Le congé parental d’éducation, droit incontesté du salarié. Celui-ci peut décider d’y recourir à n’importe quel moment, pour un an renouvelable plusieurs fois, jusqu’au troisième anniversaire de l’enfant. Système vertueux pour la natalité française, mais contrainte réelle pour l’employeur, tenu dans tous les cas de faire droit à la demande et de s’organiser en conséquence. Un risque même de désorganisation brutale de l’entreprise quand on considère que le délai de prévenance légal ne s’impose pas au salarié.
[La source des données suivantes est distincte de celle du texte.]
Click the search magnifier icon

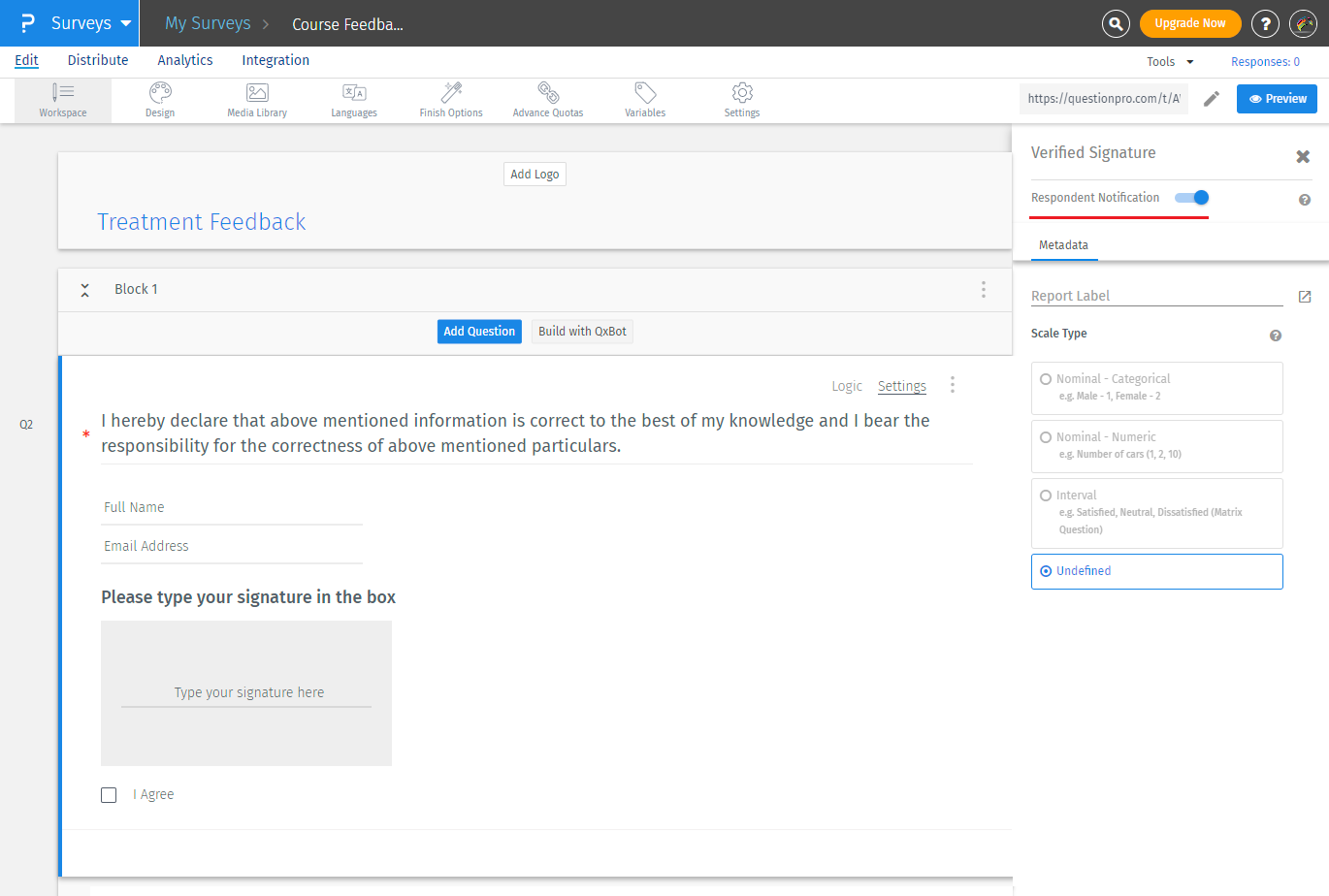coord(1116,23)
Un congé parental d’éducation aux règles (très) souples

On parle ici du congé total ou travail à temps partiel pour l’arrivée au foyer d’un enfant (naissance ou adoption). Théoriquement, le salarié qui souhaite en bénéficier doit en informer son employeur au moins un mois avant le terme du congé de maternité ou d’adoption s’il enchaîne avec ce congé, sinon deux mois avant la date de début souhaitée.

Deux mois pour organiser un remplacement efficient, mission parfois déjà impossible à certains postes de l’entreprise.

La jurisprudence allège encore plus les contraintes

Mais la Cour de cassation y rajoute que le non-respect du délai légal d’information ne rend pas la demande du salarié irrecevable – arrêt du 18 septembre 2024 n° 23-18021.

Ainsi, même informé cinq jours avant ! L’employeur ne peut pas refuser un départ en congé parental d’éducation au motif d’en être prévenu tardivement.

L’article L. 1225-50 du Code du travail qui fixe le délai pour prévenir l’employeur est donc de pure politesse… le salarié pouvant se dispenser de le respecter sans conséquence pour lui.

La jurisprudence allège encore plus les contraintes

Tout au plus, l’employeur pourrait théoriquement solliciter auprès du juge l’indemnisation d’un préjudice causé par un départ précipité en congé parental, à condition qu’il soit démontré… et surtout qu’on ne se préoccupe pas de l’ambiance et qualité de la relation de travail au retour du salarié en entreprise.

En revanche et de façon plus probable, l’employeur s’expose pour sa part à devoir des dommages et intérêts au salarié s’il contrarie son départ en congé parental d’éducation, quel que soit le délai avec lequel il en a été prévenu.

Trouver un équilibre entre droit du salarié et organisation de l’entreprise

On comprend parfaitement le droit du salarié à un équilibre entre sa vie personnelle et vie professionnelle, qui se dessine dans la Loi et jurisprudence depuis quelque temps.

Mais, pour en assurer sa pérennité, il pourrait être judicieux que cet équilibre se définisse aussi par rapport et en complément d’un autre : le juste équilibre entre les aspirations individuelles des salariés et le besoin crucial de l’entreprise d’une organisation collective solide et stable.